Reproduce the material below word for word, from its first line through the line containing "click(x=330, y=31)", including both of those lines.

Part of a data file
····················

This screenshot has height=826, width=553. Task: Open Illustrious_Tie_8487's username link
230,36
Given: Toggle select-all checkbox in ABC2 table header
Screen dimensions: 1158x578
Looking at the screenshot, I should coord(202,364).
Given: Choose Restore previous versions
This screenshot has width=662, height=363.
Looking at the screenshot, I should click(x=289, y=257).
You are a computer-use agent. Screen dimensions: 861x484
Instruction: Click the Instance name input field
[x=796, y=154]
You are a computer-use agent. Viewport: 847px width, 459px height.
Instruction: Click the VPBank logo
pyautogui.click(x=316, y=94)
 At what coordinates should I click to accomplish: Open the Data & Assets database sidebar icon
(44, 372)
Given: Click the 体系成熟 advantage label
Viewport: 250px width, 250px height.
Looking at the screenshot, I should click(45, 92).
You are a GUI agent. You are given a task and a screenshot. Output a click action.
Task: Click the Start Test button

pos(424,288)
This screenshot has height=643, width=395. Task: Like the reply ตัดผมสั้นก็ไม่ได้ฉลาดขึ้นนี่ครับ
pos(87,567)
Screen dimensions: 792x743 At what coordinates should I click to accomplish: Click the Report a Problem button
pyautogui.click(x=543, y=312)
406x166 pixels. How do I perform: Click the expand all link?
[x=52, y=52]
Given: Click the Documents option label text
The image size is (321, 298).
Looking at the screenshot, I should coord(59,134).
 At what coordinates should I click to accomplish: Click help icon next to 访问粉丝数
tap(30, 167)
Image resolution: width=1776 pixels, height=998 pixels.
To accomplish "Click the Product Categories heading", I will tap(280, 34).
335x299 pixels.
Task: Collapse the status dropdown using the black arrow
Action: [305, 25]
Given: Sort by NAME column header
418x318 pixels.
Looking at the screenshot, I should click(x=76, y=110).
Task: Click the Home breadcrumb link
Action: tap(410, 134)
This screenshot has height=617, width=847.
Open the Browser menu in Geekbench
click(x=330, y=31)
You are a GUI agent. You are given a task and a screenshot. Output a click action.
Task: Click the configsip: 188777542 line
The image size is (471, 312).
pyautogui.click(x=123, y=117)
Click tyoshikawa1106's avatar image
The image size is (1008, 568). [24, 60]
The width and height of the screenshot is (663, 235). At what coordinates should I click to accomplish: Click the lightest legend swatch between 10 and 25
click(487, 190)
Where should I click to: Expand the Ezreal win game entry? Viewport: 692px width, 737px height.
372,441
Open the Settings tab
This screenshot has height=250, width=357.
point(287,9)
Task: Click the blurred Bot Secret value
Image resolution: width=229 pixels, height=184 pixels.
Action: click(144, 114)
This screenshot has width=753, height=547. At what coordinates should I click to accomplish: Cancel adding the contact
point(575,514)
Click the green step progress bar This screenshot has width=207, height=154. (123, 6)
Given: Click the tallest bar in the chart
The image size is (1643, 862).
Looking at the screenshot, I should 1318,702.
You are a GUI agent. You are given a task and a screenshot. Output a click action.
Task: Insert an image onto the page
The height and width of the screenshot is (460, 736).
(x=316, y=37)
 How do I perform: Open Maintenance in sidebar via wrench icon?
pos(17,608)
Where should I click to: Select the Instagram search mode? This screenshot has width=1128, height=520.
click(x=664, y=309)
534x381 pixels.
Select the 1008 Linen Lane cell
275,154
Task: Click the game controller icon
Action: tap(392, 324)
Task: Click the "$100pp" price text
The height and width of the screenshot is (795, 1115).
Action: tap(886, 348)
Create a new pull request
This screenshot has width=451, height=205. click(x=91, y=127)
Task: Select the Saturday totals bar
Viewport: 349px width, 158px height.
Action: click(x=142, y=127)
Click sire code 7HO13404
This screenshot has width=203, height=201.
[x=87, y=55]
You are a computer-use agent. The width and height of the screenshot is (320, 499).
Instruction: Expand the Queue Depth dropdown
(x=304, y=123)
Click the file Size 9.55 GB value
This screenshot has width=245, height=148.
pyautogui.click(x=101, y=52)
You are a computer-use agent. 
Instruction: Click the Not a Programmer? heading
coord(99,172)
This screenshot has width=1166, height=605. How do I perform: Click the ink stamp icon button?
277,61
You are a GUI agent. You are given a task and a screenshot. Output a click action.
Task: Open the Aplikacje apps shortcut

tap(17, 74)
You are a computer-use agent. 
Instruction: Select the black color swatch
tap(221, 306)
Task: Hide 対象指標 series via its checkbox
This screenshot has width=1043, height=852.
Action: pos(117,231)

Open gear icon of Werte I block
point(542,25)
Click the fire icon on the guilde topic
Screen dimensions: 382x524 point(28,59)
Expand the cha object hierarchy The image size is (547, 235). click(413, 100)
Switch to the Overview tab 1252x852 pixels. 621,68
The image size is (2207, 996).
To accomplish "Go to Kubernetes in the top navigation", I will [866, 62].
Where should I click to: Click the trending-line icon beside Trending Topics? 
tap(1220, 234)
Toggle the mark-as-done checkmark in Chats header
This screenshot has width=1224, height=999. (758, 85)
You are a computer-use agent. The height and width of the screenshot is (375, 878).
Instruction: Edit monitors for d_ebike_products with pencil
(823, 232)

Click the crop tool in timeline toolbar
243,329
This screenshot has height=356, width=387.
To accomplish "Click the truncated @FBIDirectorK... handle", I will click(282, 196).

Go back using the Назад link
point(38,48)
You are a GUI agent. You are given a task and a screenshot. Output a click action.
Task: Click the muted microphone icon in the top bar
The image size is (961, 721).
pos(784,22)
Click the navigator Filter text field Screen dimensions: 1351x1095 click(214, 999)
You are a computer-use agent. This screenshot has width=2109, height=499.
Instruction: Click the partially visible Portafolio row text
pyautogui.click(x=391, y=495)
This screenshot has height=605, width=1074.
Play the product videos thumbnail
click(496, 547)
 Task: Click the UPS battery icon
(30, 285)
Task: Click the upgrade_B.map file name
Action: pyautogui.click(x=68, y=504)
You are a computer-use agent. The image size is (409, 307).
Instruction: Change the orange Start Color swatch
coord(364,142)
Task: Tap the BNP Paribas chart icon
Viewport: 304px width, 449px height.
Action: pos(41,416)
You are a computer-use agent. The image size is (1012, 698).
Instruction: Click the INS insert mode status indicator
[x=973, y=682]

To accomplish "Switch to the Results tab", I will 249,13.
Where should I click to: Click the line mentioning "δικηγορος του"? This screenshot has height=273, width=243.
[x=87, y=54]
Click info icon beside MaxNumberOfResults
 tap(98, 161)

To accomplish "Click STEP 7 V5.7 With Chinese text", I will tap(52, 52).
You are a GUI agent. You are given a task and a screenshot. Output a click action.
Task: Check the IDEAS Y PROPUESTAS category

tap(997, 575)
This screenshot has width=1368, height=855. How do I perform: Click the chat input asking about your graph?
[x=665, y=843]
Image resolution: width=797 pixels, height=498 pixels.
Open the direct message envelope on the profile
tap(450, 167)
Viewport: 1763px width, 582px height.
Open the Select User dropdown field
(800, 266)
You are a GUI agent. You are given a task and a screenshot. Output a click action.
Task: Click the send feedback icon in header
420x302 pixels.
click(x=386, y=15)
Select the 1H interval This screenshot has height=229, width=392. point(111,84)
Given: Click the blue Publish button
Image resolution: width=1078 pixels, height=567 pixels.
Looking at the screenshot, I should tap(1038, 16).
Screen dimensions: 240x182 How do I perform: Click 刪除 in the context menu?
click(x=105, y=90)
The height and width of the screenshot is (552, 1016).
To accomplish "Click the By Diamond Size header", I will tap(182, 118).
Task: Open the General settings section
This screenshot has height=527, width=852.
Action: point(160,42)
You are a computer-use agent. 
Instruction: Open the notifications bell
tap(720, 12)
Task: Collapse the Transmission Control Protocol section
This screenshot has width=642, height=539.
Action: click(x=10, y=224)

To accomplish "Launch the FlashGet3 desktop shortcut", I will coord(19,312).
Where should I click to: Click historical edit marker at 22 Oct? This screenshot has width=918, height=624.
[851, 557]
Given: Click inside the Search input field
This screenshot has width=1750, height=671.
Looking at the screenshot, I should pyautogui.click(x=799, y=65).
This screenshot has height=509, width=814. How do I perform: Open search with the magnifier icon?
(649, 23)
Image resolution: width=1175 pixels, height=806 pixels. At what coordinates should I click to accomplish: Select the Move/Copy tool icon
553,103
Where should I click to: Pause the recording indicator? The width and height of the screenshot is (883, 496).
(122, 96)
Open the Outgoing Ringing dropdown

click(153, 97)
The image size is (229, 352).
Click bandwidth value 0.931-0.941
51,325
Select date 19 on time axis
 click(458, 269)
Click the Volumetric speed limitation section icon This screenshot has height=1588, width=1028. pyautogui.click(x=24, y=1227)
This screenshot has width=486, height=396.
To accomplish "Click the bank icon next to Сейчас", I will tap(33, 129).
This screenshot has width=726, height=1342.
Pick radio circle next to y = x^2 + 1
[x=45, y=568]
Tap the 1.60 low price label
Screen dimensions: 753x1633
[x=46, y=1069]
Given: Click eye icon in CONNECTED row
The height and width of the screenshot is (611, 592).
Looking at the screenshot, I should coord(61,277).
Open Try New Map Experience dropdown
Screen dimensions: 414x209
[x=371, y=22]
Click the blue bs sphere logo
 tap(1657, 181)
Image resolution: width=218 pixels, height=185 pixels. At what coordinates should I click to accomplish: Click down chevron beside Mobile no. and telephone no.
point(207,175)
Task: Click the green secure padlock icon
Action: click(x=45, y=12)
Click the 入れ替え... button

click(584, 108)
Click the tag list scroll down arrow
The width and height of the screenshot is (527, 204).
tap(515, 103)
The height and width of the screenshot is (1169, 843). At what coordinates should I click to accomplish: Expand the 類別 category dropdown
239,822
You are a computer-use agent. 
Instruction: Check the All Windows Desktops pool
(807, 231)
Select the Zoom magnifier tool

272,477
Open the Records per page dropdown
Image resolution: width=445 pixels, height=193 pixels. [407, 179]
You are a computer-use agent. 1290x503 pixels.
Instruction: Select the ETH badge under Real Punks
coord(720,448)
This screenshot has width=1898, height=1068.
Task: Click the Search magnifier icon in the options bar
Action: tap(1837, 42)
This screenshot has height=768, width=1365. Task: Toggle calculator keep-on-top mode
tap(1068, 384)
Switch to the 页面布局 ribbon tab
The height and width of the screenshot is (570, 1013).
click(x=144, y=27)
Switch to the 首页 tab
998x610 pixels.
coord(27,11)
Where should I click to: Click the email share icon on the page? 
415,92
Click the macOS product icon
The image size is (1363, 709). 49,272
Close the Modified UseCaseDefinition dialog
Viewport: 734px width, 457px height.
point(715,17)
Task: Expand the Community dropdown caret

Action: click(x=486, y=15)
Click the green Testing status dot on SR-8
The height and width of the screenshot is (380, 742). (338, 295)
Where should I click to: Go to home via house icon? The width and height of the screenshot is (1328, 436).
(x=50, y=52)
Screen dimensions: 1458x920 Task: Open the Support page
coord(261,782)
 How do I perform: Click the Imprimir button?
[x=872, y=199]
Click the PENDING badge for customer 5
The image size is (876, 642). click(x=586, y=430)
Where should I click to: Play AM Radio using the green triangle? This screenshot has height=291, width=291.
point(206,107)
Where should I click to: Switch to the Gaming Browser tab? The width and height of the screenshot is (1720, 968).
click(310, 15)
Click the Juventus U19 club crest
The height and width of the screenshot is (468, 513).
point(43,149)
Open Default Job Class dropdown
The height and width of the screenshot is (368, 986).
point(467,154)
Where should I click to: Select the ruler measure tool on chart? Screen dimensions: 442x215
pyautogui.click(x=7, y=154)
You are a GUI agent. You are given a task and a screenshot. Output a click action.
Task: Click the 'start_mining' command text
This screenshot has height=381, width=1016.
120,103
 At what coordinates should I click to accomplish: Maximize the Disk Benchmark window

····················

EXERCISE OUTPUT:
This screenshot has height=826, width=553. Task: Open Illustrious_Tie_8487's username link
230,36
Given: Toggle select-all checkbox in ABC2 table header
Screen dimensions: 1158x578
Looking at the screenshot, I should coord(202,364).
Given: Choose Restore previous versions
This screenshot has width=662, height=363.
Looking at the screenshot, I should click(x=289, y=257).
You are a computer-use agent. Screen dimensions: 861x484
Instruction: Click the Instance name input field
[x=796, y=154]
You are a computer-use agent. Viewport: 847px width, 459px height.
Instruction: Click the VPBank logo
pyautogui.click(x=316, y=94)
 At what coordinates should I click to accomplish: Open the Data & Assets database sidebar icon
(44, 372)
Given: Click the 体系成熟 advantage label
Viewport: 250px width, 250px height.
Looking at the screenshot, I should click(45, 92).
You are a GUI agent. You are given a task and a screenshot. Output a click action.
Task: Click the Start Test button

pos(424,288)
This screenshot has height=643, width=395. Task: Like the reply ตัดผมสั้นก็ไม่ได้ฉลาดขึ้นนี่ครับ
pos(87,567)
Screen dimensions: 792x743 At what coordinates should I click to accomplish: Click the Report a Problem button
pyautogui.click(x=543, y=312)
406x166 pixels. How do I perform: Click the expand all link?
[x=52, y=52]
Given: Click the Documents option label text
The image size is (321, 298).
Looking at the screenshot, I should coord(59,134).
 At what coordinates should I click to accomplish: Click help icon next to 访问粉丝数
tap(30, 167)
Image resolution: width=1776 pixels, height=998 pixels.
To accomplish "Click the Product Categories heading", I will tap(280, 34).
335x299 pixels.
Task: Collapse the status dropdown using the black arrow
Action: [305, 25]
Given: Sort by NAME column header
418x318 pixels.
Looking at the screenshot, I should click(x=76, y=110).
Task: Click the Home breadcrumb link
Action: tap(410, 134)
This screenshot has height=617, width=847.
Open the Browser menu in Geekbench
click(x=330, y=31)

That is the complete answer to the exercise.